By Maya Peterson, author of Early Bird: The Power of Investing Young
Make sure to check out Maya’s (impressive) bio at the bottom of the article
Pros And Cons Of Tail Risk Funds
My story is not just a list of credentials (Although I have those too: I was the first woman to present to Google’s investment club at age 14 and was accepted to the Motley Fool’s College Woman in Investing conference when I was in fifth grade, among other things). My story is made up of the values I learned from my lifestyle and hobbies that make up a value investor, and I found my investment path.
So, let’s talk about ice cream:
Everyone eats their ice cream cones differently. To start out, some use a cone and others a cup; some pile on toppings like hot fudge (my favorite), peanuts, sprinkles, or cherries, but others enjoy the plain, milky flavor; some ice cream enthusiasts see how fast they can eat their banana split whereas others savor it for hours to the point where it’s annoying.
I’ve been told a range of things about my consumption of ice cream, for example: “Why do you have to eat so slowly?”, ” It feels like eternity”, “You should just hurry up, why can’t you just finish it by now for gosh sakes?” Whichever way you put it, eating ice cream as slowly as I do takes a lot of patience.
Value investor trait number one? Patience. Check! Patience is a characteristic I developed long before I started investing or even interacting with simple math.
The marshmallow test is a famous experiment to test a child’s patience. They are handed a single marshmallow. If they choose to eat their given marshmallow right away, they are gifted no more. If they wait an extra five minutes, they can earn another marshmallow. The longer they wait, the bigger the reward they receive. I’m not a marshmallow maniac, but I’ve always been one to wait for that extra benefit.
I’m also am a dancer which means I realize that hard work needs time and focus. When I finally earned my first pair of pointe shoes, I could barely stand. Four years later, I can spin, fouette, hop, and jump. That’s four years of ongoing training to be able to stand on your toes! Looking beautiful is fun especially with pointe shoes, but while you’re softly landing and gracefully spinning, you’re enduring unbelievable amounts of pain, remembering a combination in French, and staying on beat. It never feels like you’re making all that much progress day by day, but it all pays off in the long run! Surprise, surprise, so does value investing.
Value investor trait number two? Discipline. Check!
The best part is, you don’t have to like marshmallows or love ballet to be an investor. If you are reading this and you are young, you have a crucial ingredient to having an amazing future. Time endows the magic of compounding. Many young people can easily learn some basic habits of a value investor, and they can all learn about how to sniff out a solid P/E ratio. Like waiting for a marshmallow, young people just need to realize that making money isn’t always about instant gratification. The longer you wait, the bigger the reward.

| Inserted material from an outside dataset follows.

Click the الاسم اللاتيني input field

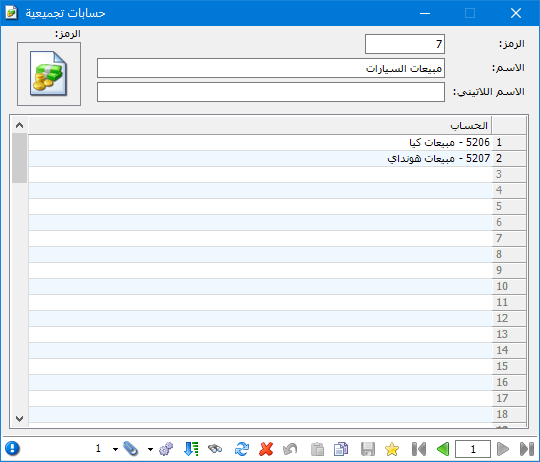click(271, 92)
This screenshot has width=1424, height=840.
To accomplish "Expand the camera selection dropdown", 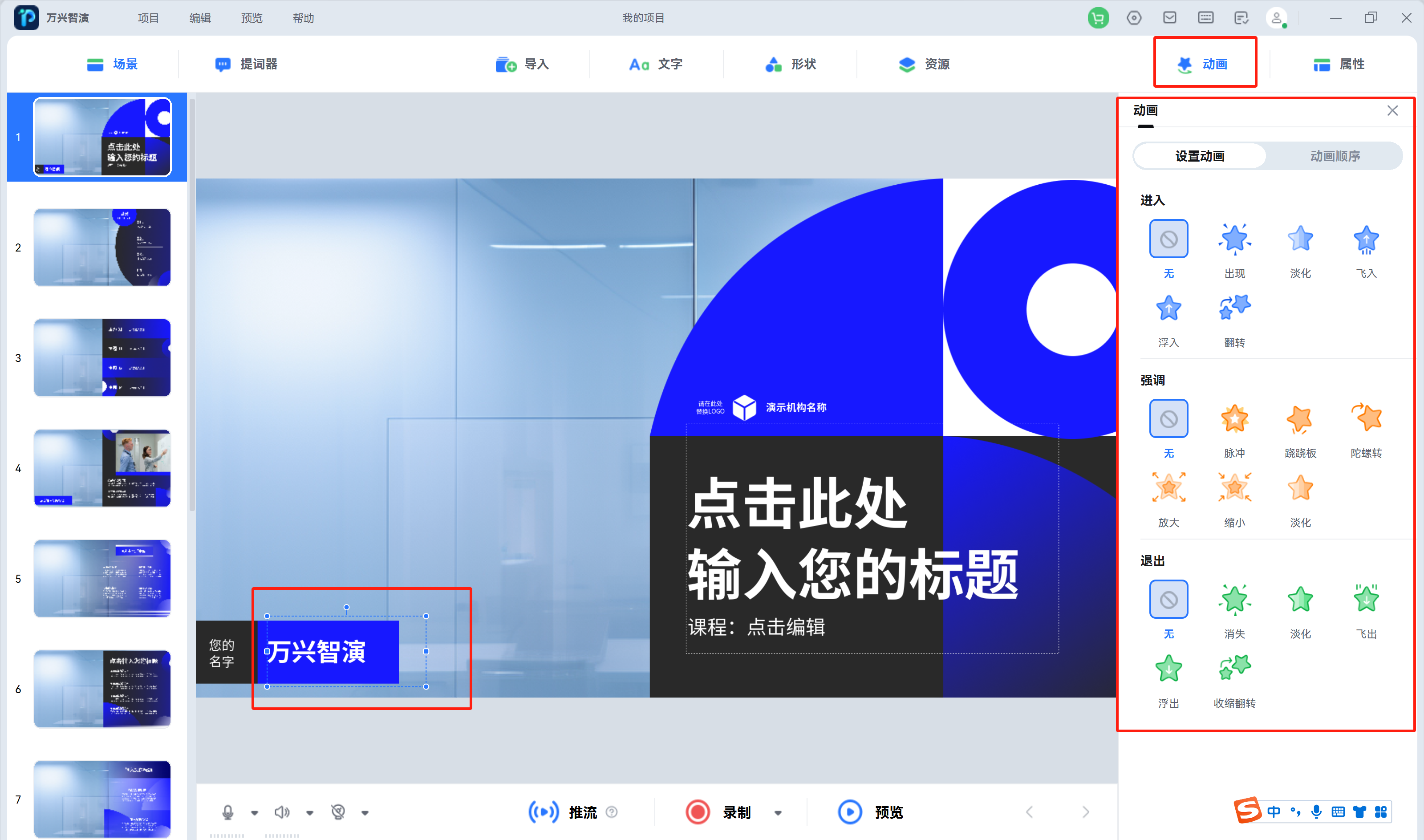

To invest, you have to choose to save. I understand that thirst for a Snapple from the vending machine after gym class, but buying a Snapple every day this year, adds up quickly (one dollar per Snapple, purchased every day for a year means they pay $365). And what happens when $365 starts earning interest and then that interest compounds?! Amazing things happen. That is what my book, Early Bird: The Power of Investing Young, is here to help young people understand. Investing in your future by making good choices in the present will yield positive results. Teenagers have great power and what teenager doesn’t want to hear that?
That’s my story, and that’s how easy it is to begin. Be an Early Bird and start now.